Problem to work on
Rewrite the lines from the one with "You are a computer-use" to the one with "[x=153, y=511]", changing "display name" to "username" and keeping everything else the same; leave the pictures out.
##### Material
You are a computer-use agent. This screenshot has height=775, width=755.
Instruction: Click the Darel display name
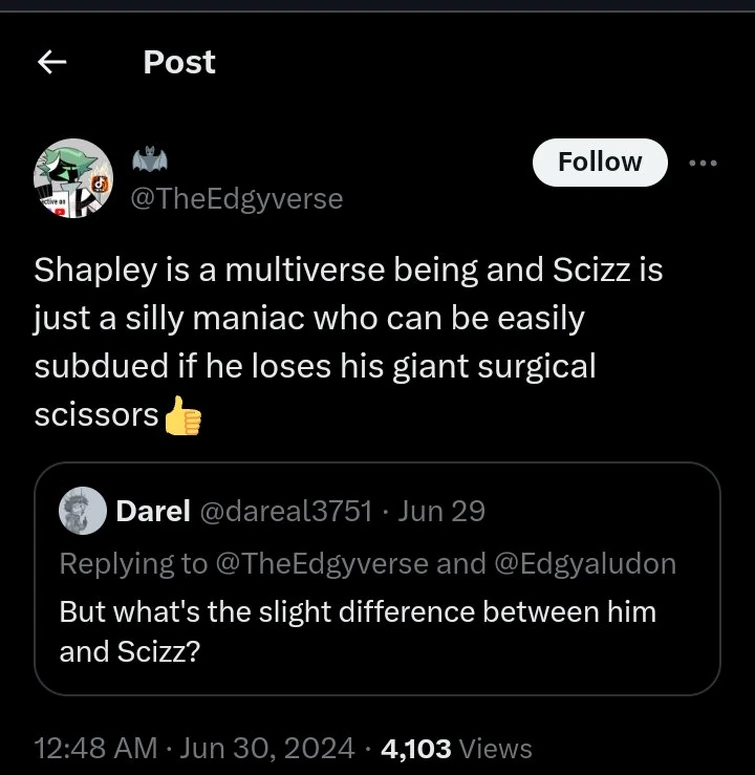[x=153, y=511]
##########
##### Material
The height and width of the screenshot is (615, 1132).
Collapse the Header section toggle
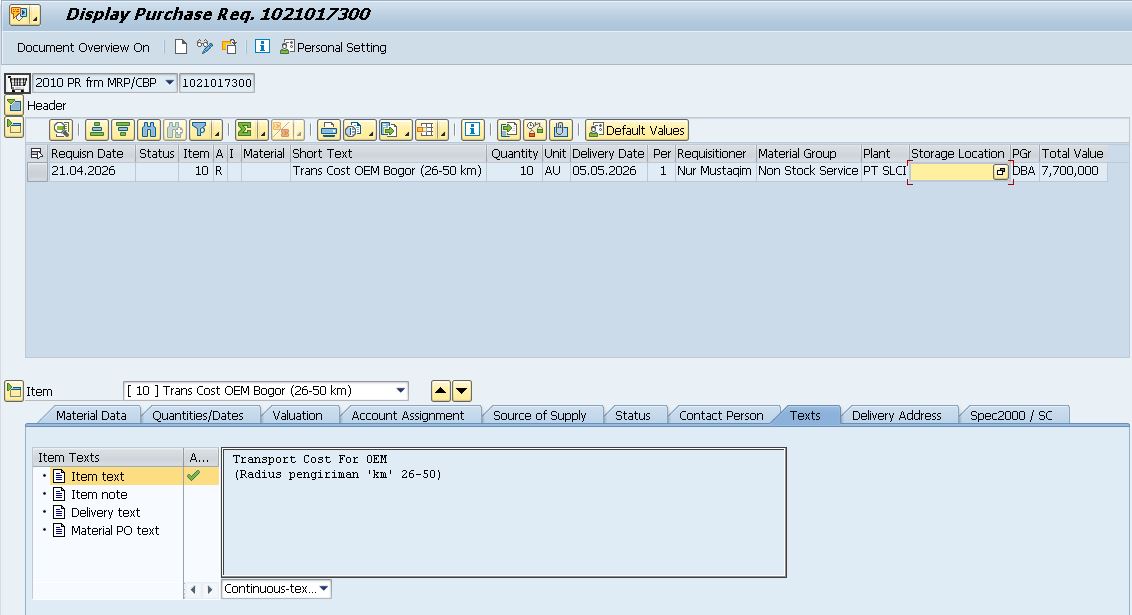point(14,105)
##########
##### Material
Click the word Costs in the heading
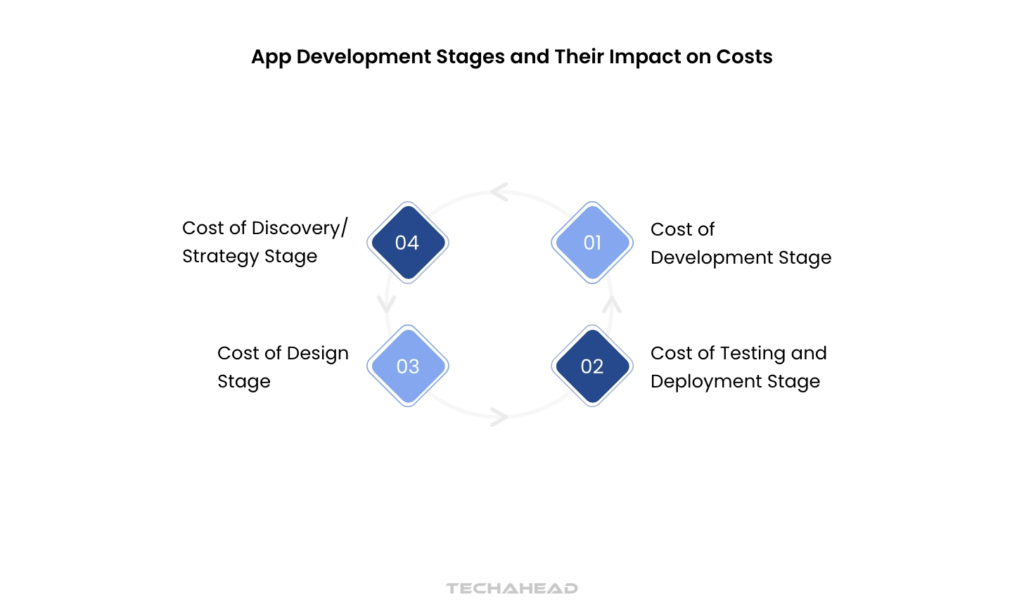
##########
Answer to the task
You are a computer-use agent. This screenshot has height=775, width=755.
Instruction: Click the Darel username
[x=153, y=511]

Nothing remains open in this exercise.